The intergenerational reach of the Oasis sample is also meaningful in thematic terms. "Champagne Supernova," from which the guitar line is drawn, is itself a song about drifting through life in a haze, about watching time pass while remaining stuck in a particular emotional or chemical fog. The decision to build "Falling Down" around that sample was not simply a stylistic choice; it was a thematic alignment that connected the contemporary emo-rap experience to an earlier tradition of guitar-driven melancholy, suggesting that the feelings the song describes are not generationally specific but perennial features of certain kinds of young experience.
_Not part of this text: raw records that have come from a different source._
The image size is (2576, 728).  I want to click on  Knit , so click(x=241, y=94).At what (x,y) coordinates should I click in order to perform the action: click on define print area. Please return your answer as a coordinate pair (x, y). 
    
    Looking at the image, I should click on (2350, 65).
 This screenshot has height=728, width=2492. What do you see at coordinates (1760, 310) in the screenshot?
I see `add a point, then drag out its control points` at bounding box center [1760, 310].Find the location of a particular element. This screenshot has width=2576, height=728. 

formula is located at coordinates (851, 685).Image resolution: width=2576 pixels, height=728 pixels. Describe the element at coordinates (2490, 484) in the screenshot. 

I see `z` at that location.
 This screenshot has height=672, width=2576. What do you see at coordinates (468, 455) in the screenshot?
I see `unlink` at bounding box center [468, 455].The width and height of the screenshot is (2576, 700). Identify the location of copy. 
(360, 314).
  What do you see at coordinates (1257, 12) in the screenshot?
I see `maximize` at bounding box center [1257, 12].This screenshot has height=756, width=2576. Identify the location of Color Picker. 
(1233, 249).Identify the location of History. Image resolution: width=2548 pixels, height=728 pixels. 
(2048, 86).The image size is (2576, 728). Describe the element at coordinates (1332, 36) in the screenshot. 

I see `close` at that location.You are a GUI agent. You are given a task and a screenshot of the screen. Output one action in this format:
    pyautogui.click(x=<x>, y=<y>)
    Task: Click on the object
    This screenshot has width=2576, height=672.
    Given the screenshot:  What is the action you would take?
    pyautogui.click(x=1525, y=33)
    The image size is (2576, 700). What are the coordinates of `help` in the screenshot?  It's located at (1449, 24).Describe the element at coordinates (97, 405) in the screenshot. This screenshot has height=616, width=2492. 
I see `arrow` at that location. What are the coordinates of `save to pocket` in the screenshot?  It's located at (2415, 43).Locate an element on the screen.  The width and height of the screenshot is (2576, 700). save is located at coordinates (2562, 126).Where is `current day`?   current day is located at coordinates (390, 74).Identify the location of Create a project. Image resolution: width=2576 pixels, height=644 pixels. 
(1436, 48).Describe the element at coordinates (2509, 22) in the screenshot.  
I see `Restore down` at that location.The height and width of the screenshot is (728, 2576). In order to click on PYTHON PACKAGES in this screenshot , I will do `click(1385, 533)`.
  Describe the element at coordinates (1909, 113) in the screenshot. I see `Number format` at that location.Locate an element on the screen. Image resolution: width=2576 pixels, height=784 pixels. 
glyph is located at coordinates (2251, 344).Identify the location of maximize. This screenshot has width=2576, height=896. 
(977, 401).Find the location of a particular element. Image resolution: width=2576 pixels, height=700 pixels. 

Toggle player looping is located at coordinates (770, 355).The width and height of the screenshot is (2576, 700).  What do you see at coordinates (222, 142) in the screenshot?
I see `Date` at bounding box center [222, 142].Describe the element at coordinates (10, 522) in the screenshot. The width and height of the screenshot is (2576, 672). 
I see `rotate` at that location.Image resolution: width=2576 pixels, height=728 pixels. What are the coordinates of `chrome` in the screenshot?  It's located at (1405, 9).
Fans and critics have noted that "Falling Down" captures something important about the early SoundCloud rap generation's relationship with vulnerability. Where earlier hip-hop had often required emotional toughness as a public stance, the artists associated with that scene built audiences precisely by refusing that requirement, by making their pain and uncertainty available as content that listeners could recognize and feel less alone within. "Falling Down" is among the purest distillations of that approach, a song whose primary function is to confirm that the feelings it describes are real and shared, that someone else has felt this way and found words for it.